Supplied information:
________________________________________

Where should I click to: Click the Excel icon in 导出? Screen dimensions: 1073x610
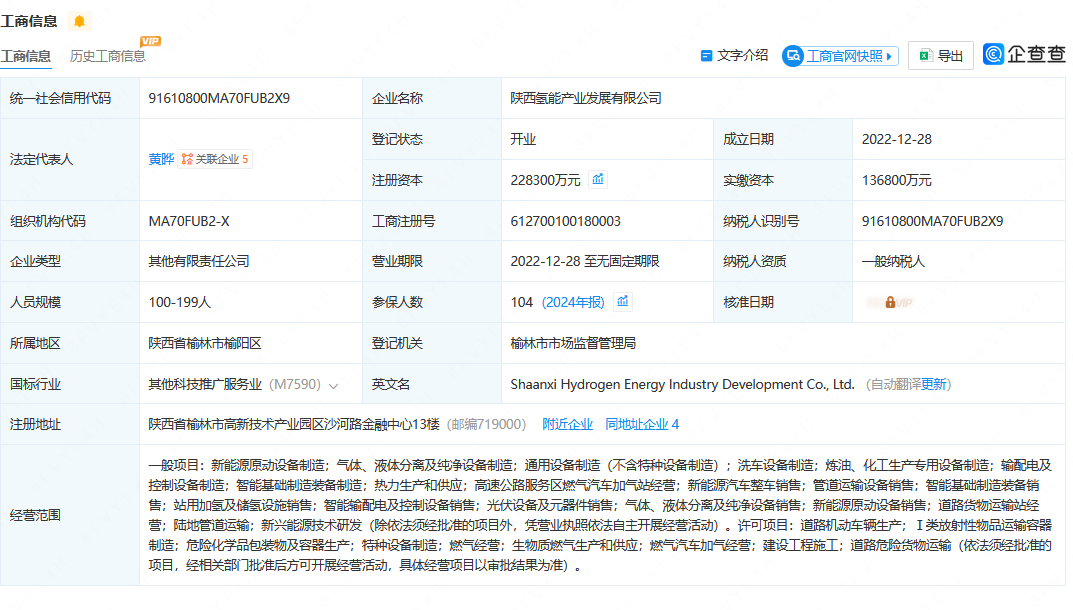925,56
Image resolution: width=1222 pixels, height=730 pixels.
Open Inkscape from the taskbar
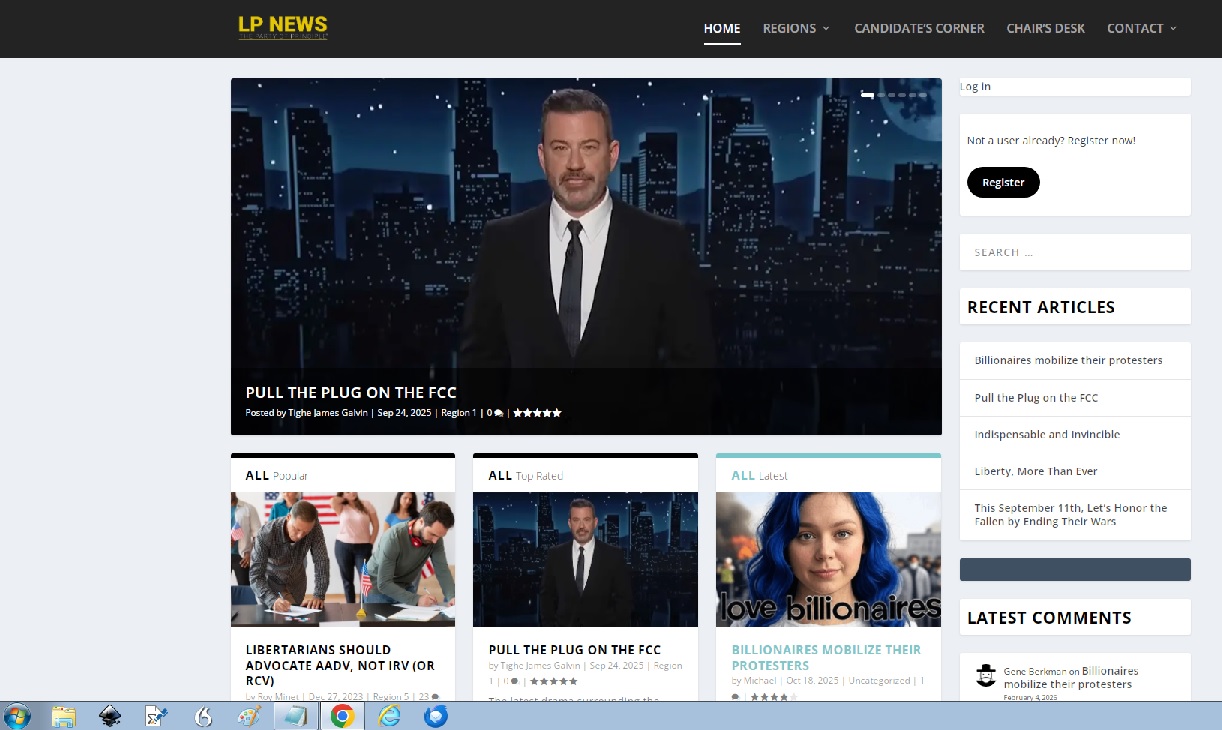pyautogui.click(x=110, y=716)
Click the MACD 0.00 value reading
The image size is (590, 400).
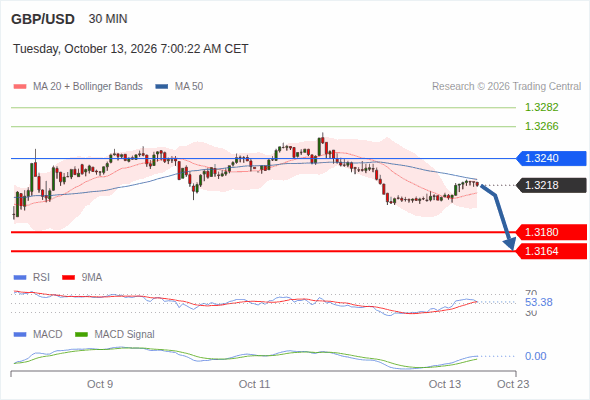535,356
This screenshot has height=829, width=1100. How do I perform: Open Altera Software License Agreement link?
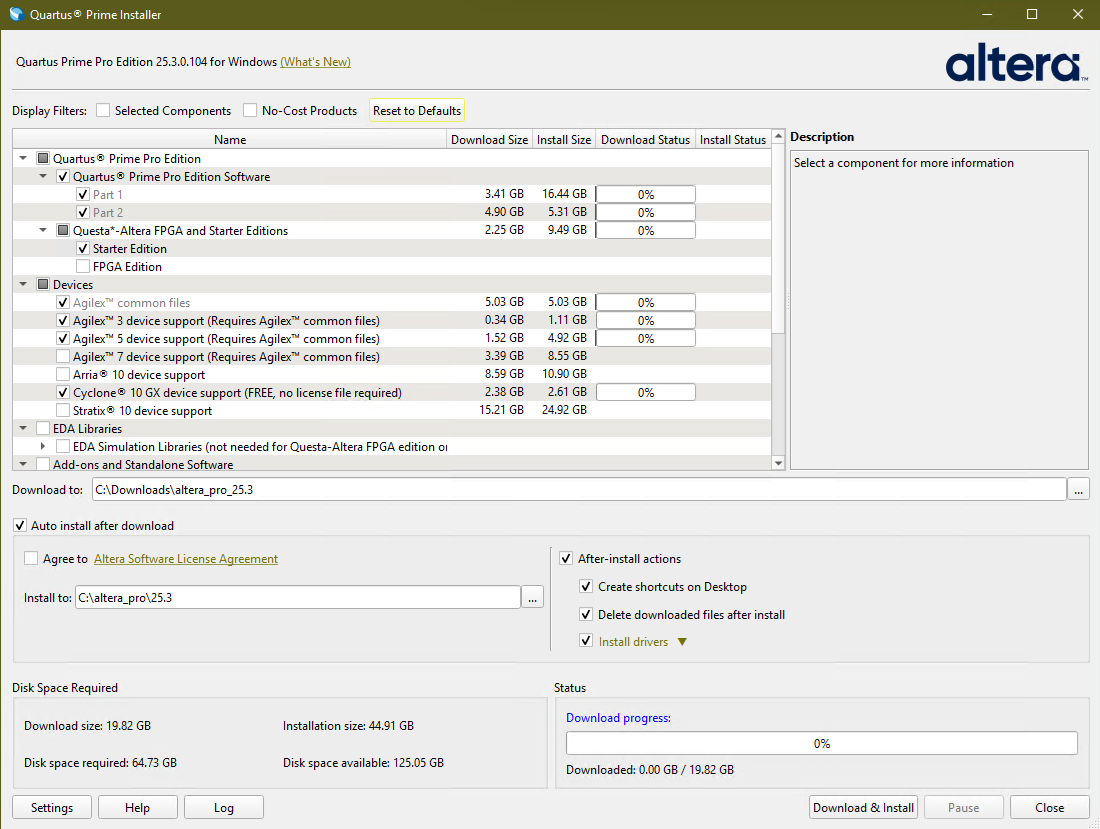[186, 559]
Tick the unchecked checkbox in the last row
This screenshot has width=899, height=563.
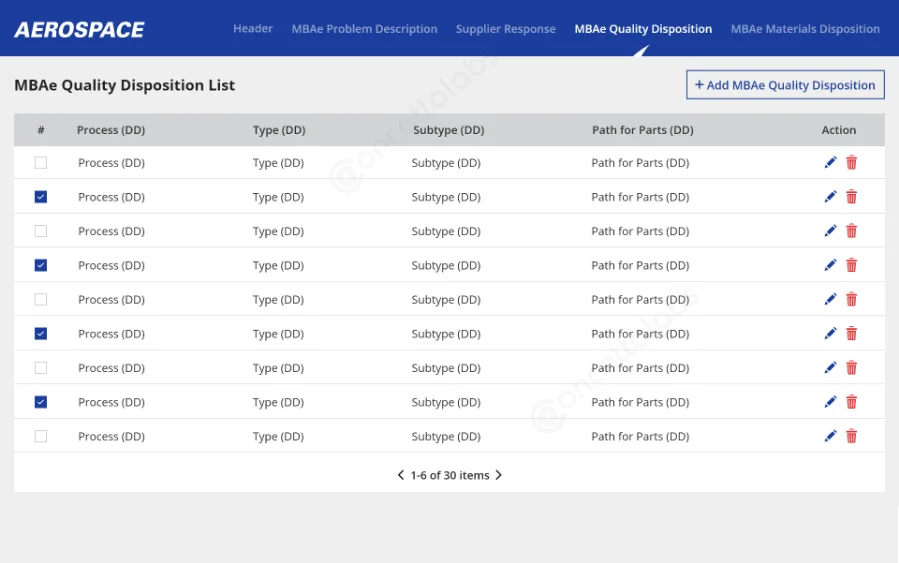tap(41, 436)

________________________________________

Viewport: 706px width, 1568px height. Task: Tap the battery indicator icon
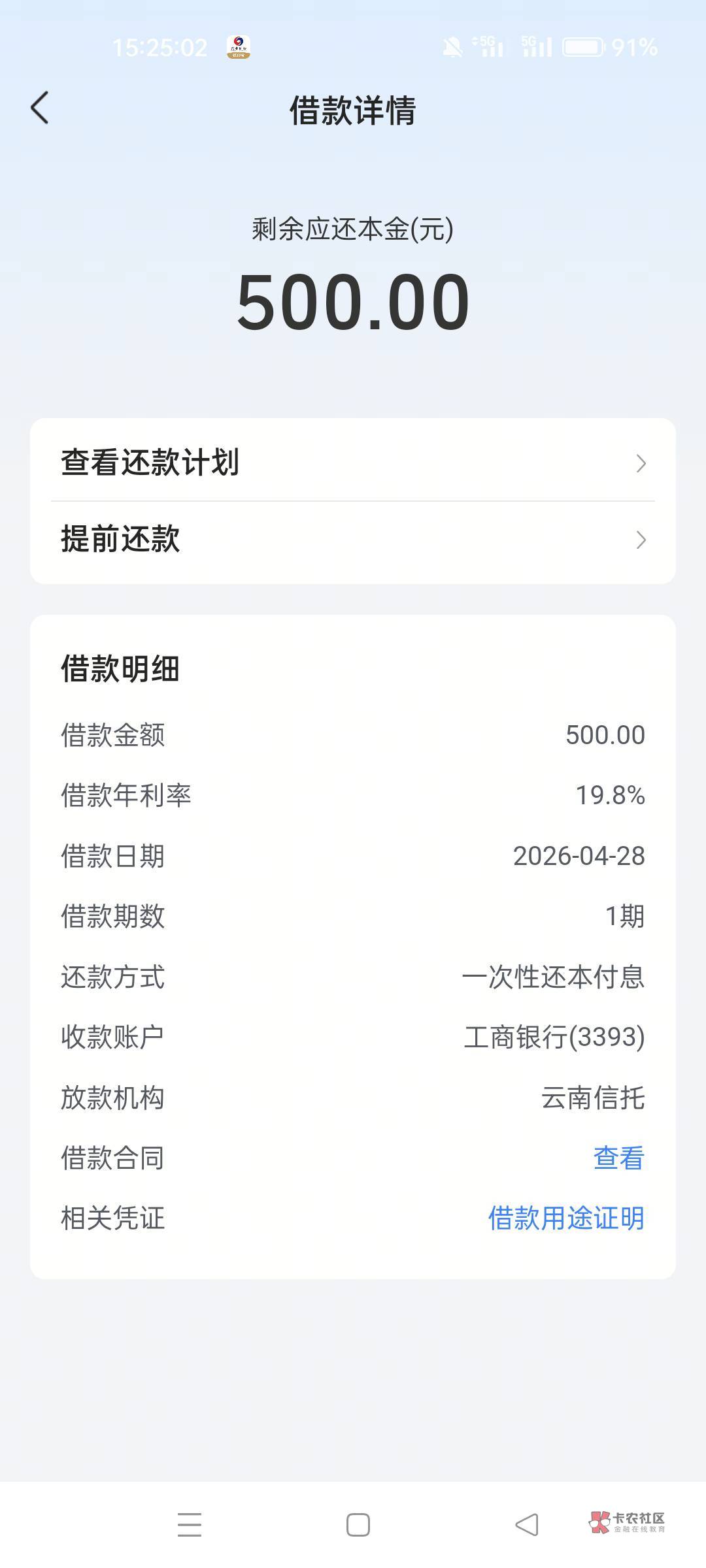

________________________________________

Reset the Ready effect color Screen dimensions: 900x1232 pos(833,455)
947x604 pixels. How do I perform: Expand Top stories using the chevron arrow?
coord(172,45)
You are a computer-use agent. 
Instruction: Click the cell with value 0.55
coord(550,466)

________________________________________

What you will do:
Since the pictures are not part of the copy, please transcribe only the lines above from the one with "Click the MACD 0.00 value reading" through the one with "Tick the unchecked checkbox in the last row", exactly and with both ends.

Expected answer:
Click the MACD 0.00 value reading
The image size is (590, 400).
535,356
This screenshot has height=829, width=1100. How do I perform: Open Altera Software License Agreement link?
[186, 559]
Tick the unchecked checkbox in the last row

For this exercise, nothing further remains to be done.